Wissenschaft zuerst, denn Zahnheilkunde ist kein Gewerbe – ein Kommentar zum letzten Kammernewsletter

In dem aktuellen Newsletter der Zahnärztekammer wird auf drei „Studien“ hingewiesen.

Überschrift

Schutzmaßnahmen senken Risiko einer Coronainfektion

Immer lauter summte ich das Lied: Hier kommt Kurt, ohne Helm und ohne Gurt… (unbedingt beim Weiterlesen im Hintergrund abspielen, an wen Sie im Vorstand dabei denken, bleibt Ihnen überlassen).

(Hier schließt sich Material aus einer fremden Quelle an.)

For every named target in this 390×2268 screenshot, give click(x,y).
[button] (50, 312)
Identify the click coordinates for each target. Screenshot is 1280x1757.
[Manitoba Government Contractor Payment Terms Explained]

Beim querlesen wurde mein Blick gleich gefesselt von dem fettgeschriebenen:

dass vergleichsweise einfache Schutzmaßnahmen ausreichten, um das Ansteckungsrisiko während der zahnärztlichen Berufsausübung signifikant zu senken.

Etwas vereinfacht ist die Bedeutung/Übersetzung von „signifikant“ in statistischen Zusammenhängen: „mehr als Zufall“ (Beispiel: Man hat signifikant höhere Chancen auf eine Lottogewinn, wenn man einen Schein abgegeben hat). Nun, der erste Teil des Textes hat mich also noch nicht richtig überzeugt. Also nochmals richtig gelesen:

Lombardei-Studie:

Pilotstudie wäre hier schon schmeichelhaft, aus n=11 Zahnärzten auf die Lombardei zu schließen ist statischer Unsinn.

Wuhan-Studie:

Ist nur eine wichtige Beschreibung von extremen Schutzmaßnahmen, alles andere ist spekulative Überinterpretation.

US-Studie:

Hier ist der Name „Pilot-Studie“ im bestem Sinne angebracht. Mehr als eine Umfrage-Studie war zum sehr frühen Untersuchungszeitraum Mai/Juni 2020 wohl nicht möglich. Immerhin, etwa 2000 haben daran teilgenommen. Von Randomisierung kann jedoch nicht gesprochen werden. Bias-Gefahr sehr hoch, dadurch können sich die Ergebnisse völlig umdrehen.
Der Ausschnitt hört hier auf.